Top of EXTRACT PROVIDED
Pasquale D’Angiolillo for KHN
PÜTTLINGEN, Germany — Almost every day, Dr. Eckart Rolshoven sees the long shadow of coal mining in his clinic near the big brownstone church that dominates this small town in Germany’s Saarland.
The region’s last-operating coal shaft, just a few miles away, closed a decade ago, ending centuries of mining in the Saarland, a mostly rural state tucked between the Rhine River and the French border. But the mines left a difficult legacy, as they have in coal regions in the United States, including West Virginia.
Many of Rolshoven’s patients battle lung diseases and chronic pain from years of work underground. “We had an industry with a lot of illnesses,” said Rolshoven, a genial primary care physician who at 71 is nearing the end of a long career.
The Saarland’s residents are sicker than elsewhere in Germany. And like West Virginia, the region faces economic hurdles. For decades, German politicians, business leaders and unions have labored to adjust to the mining industry’s slow demise.
Bottom of EXTRACT PROVIDED
List every proper name of a town, country, state, or river that appears in the article on coal mining in the Saarland. These lines come from a source separate from the article on coal mining in the Saarland.
Top of DATASET CONTENT
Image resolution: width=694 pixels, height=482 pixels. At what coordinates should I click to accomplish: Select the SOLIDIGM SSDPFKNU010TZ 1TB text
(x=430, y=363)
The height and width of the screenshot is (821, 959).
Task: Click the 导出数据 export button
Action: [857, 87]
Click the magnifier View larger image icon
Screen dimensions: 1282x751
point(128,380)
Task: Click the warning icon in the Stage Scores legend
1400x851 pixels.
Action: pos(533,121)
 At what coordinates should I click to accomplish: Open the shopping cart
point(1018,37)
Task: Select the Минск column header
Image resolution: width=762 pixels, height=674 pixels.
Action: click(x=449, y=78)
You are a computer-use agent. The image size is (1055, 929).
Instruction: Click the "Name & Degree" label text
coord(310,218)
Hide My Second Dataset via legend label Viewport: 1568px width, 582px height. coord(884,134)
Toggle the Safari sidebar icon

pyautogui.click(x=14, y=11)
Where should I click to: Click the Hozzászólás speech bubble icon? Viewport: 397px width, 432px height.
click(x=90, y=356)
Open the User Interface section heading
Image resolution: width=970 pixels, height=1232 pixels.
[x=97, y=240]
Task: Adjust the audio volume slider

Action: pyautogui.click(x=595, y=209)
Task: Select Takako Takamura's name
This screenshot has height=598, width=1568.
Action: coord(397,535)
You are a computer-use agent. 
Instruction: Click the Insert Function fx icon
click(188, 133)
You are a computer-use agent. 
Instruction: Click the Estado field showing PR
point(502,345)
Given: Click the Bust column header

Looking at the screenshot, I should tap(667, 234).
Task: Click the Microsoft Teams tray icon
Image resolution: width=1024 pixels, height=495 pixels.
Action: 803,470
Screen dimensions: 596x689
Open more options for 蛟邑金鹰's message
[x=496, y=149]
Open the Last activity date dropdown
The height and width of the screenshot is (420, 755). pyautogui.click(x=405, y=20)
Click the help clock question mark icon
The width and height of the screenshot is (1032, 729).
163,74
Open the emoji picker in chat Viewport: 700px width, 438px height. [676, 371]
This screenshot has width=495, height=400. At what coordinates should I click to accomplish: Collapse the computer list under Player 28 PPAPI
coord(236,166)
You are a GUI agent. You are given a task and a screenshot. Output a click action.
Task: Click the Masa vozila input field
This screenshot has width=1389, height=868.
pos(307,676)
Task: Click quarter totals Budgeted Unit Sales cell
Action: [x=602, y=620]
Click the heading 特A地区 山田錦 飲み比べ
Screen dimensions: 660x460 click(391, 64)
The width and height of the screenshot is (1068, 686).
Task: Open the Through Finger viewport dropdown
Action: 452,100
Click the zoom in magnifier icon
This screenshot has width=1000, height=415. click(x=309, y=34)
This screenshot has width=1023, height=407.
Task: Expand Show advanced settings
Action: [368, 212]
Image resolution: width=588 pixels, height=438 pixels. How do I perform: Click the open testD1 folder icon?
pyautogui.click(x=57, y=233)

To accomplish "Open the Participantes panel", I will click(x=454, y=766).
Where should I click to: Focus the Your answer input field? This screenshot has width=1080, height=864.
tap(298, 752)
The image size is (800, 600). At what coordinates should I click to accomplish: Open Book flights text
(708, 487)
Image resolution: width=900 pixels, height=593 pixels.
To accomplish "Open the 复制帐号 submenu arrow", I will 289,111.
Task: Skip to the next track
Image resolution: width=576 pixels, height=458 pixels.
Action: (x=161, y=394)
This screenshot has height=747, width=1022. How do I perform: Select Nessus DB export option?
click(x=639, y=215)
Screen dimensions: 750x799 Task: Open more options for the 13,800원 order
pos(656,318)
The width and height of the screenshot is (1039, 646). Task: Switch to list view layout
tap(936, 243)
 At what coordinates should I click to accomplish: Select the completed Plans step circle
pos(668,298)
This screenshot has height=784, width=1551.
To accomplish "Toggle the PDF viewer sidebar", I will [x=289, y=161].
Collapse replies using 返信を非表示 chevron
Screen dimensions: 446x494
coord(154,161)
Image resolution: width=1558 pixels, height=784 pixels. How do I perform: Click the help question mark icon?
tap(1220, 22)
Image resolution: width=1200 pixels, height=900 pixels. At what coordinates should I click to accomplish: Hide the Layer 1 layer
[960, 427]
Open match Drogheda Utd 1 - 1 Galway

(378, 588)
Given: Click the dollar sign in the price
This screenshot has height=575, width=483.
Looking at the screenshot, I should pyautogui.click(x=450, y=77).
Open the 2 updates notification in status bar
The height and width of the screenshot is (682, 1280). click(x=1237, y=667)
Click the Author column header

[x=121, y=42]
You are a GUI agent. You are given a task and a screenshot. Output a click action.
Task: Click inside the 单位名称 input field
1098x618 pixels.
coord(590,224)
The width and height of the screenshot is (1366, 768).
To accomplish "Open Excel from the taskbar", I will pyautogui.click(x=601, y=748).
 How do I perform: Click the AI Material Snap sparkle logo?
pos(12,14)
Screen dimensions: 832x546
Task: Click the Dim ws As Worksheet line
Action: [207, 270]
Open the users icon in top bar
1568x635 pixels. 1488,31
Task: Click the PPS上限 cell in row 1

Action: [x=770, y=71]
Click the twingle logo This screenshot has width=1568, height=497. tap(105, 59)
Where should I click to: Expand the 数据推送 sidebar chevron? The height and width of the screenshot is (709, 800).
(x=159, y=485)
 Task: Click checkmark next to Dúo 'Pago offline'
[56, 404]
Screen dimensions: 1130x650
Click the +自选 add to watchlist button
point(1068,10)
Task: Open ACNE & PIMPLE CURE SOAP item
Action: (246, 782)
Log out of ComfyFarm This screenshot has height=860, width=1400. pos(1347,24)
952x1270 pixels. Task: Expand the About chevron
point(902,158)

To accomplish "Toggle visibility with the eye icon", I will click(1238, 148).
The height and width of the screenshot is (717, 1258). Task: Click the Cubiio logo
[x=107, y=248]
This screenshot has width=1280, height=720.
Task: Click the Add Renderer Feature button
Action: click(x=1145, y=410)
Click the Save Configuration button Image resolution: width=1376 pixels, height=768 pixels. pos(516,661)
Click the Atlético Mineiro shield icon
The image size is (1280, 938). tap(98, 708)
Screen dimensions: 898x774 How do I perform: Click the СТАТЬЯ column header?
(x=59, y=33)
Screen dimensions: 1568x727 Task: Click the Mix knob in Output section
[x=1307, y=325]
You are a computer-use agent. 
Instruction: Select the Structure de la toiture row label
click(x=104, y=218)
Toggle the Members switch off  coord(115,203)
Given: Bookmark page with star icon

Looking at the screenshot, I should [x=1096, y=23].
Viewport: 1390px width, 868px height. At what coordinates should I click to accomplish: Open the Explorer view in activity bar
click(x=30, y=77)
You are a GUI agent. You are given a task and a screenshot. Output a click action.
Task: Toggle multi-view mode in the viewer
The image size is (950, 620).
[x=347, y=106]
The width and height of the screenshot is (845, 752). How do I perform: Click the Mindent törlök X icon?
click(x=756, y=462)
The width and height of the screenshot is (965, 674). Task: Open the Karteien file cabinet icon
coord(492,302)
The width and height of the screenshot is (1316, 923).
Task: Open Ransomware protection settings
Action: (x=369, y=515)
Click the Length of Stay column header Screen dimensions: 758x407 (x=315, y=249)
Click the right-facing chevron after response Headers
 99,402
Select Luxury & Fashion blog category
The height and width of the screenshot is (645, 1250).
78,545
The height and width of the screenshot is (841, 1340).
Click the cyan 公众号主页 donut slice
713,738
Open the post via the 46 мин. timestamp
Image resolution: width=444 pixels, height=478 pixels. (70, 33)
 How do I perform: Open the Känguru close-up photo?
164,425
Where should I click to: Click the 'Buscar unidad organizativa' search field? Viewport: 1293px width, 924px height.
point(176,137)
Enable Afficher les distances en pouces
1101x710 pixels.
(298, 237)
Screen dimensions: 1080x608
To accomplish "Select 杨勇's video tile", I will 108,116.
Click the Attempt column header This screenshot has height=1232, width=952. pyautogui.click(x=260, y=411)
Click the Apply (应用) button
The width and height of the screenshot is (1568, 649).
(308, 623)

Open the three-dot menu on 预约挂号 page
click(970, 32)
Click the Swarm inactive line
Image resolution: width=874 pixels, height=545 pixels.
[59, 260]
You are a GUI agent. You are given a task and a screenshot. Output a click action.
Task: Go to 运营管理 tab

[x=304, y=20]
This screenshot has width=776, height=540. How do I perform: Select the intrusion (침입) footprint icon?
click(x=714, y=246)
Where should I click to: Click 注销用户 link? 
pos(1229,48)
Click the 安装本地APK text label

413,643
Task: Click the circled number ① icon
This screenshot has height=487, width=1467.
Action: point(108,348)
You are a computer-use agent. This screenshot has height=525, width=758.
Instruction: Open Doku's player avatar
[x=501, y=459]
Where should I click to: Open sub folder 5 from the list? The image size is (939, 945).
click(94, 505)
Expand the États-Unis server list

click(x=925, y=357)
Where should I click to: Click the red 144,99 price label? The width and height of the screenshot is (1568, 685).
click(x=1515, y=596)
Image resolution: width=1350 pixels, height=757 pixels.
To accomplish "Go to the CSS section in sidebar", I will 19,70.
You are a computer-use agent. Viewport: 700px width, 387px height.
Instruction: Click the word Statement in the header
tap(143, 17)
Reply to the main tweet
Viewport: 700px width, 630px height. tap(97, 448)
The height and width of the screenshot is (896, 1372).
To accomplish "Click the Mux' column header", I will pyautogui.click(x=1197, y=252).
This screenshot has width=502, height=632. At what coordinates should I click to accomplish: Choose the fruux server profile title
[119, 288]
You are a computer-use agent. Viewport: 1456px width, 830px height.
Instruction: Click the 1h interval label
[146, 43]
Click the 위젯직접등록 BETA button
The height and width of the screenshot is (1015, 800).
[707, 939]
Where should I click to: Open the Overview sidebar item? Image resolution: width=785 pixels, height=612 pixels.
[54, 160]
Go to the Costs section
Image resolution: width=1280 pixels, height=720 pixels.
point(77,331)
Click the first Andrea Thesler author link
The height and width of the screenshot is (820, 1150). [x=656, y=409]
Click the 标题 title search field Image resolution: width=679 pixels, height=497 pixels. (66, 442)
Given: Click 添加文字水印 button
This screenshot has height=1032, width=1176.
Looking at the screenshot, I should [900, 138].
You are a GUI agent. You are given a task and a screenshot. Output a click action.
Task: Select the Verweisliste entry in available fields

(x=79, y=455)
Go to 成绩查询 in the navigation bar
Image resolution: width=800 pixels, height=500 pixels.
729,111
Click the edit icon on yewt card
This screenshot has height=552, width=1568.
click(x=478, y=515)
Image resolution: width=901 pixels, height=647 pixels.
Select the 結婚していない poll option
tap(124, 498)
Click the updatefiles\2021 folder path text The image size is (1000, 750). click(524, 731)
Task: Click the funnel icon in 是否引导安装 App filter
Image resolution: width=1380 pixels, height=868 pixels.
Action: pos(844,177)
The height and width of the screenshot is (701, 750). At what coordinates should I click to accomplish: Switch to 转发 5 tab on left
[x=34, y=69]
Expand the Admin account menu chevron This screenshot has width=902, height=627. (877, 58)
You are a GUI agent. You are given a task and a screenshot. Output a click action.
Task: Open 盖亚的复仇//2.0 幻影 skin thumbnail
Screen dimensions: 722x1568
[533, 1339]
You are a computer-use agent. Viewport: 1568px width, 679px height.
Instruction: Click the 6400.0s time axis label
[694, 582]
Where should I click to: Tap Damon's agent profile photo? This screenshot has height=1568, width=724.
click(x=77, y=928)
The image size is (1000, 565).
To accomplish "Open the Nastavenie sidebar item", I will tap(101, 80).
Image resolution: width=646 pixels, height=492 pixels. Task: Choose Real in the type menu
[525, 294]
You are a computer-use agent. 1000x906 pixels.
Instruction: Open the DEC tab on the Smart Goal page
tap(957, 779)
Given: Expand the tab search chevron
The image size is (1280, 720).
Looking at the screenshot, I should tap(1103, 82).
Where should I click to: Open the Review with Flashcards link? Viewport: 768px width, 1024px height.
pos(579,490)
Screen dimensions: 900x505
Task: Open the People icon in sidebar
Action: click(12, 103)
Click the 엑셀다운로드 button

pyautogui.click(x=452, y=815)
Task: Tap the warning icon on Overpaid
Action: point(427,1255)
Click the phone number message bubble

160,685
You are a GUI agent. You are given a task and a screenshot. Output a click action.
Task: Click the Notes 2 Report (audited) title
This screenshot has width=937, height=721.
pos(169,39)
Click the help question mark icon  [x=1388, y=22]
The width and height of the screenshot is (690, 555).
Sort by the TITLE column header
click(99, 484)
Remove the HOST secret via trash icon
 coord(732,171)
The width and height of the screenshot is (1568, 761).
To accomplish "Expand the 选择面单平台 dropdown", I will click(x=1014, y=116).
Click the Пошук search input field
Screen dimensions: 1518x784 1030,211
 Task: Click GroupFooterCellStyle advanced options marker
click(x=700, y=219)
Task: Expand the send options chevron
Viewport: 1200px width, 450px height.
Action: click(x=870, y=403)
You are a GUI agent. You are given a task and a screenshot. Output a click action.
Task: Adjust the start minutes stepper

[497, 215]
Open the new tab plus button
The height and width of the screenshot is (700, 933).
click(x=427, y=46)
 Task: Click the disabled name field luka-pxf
Bottom of DATASET CONTENT
■ **EXERCISE RESPONSE**
Püttlingen, Germany, Saarland, Rhine River, United States, West Virginia